* **Goal of the exercise**
Scan the records below, and wherever a line has the word "agent", pull it out.

Listed entries below:

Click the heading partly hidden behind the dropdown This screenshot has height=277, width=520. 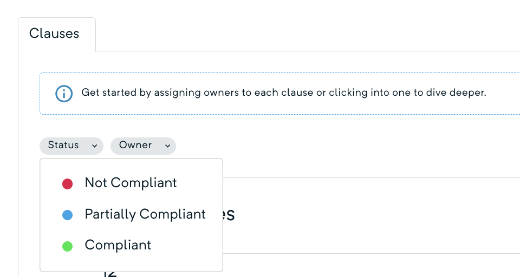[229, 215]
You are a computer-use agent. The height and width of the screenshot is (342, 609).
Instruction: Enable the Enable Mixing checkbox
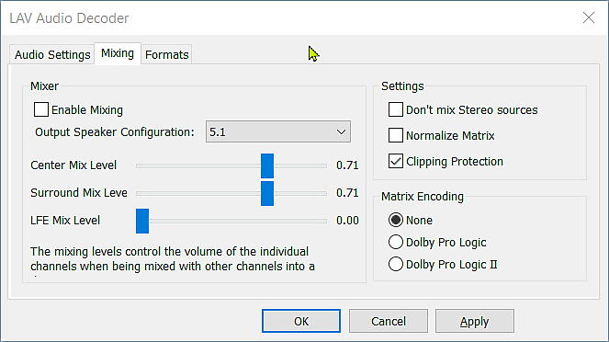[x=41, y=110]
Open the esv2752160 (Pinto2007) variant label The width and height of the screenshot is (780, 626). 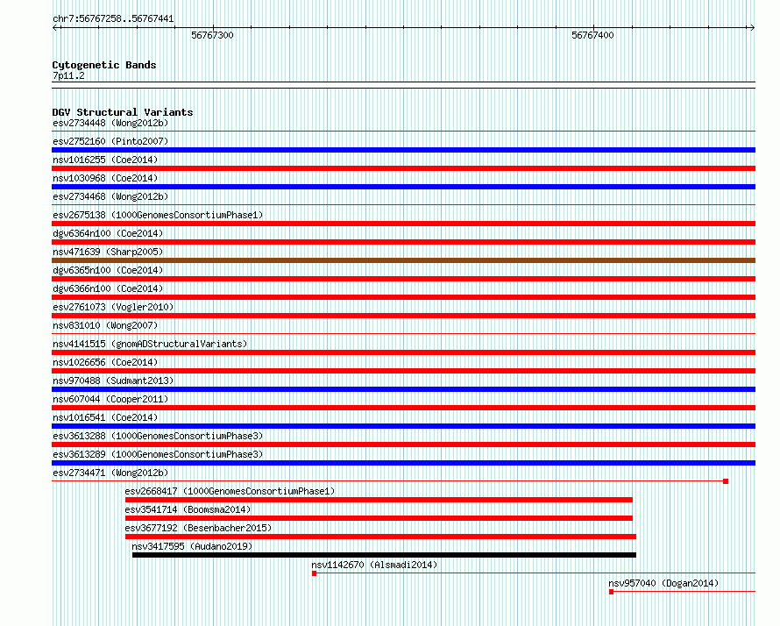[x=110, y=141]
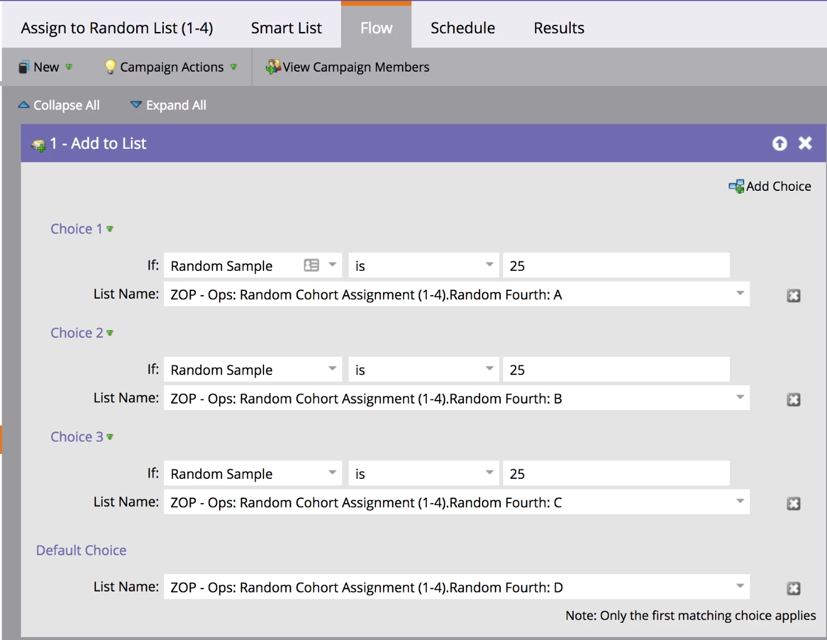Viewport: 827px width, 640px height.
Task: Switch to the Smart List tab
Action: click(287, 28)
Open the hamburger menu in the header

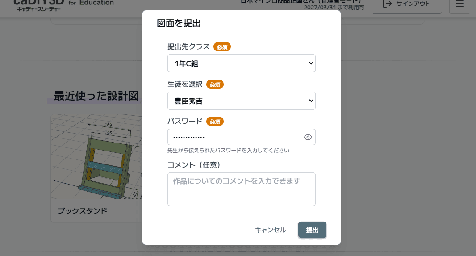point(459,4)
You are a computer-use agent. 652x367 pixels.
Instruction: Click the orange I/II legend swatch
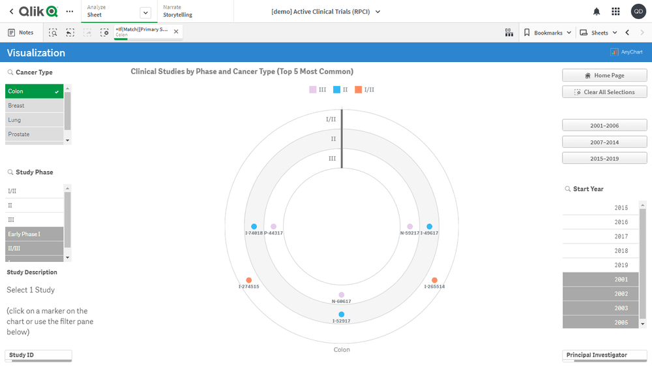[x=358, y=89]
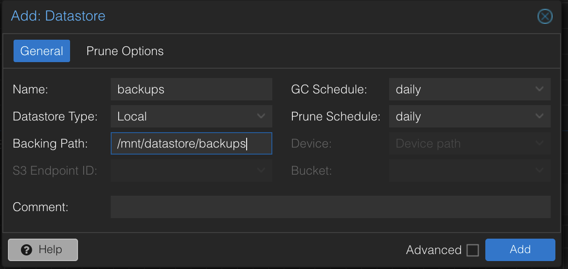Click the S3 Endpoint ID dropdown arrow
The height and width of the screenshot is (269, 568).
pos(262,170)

End of Listed entries.
Listed entries below:

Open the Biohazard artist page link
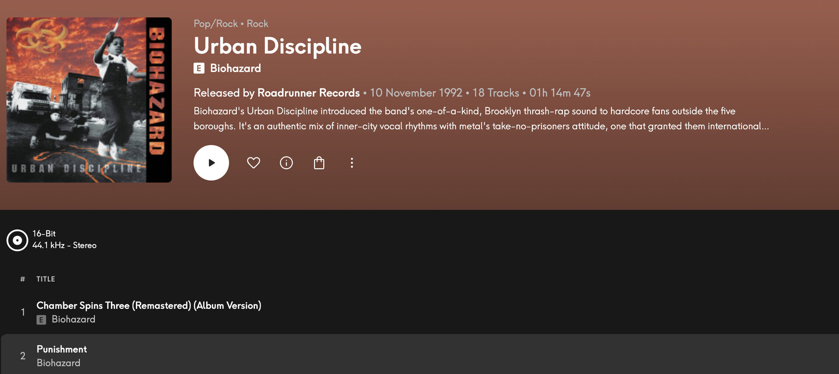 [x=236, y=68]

End of Listed entries.

* **Answer space**
You are a computer-use agent. The height and width of the screenshot is (342, 609).
You are a computer-use agent. 652x367 pixels.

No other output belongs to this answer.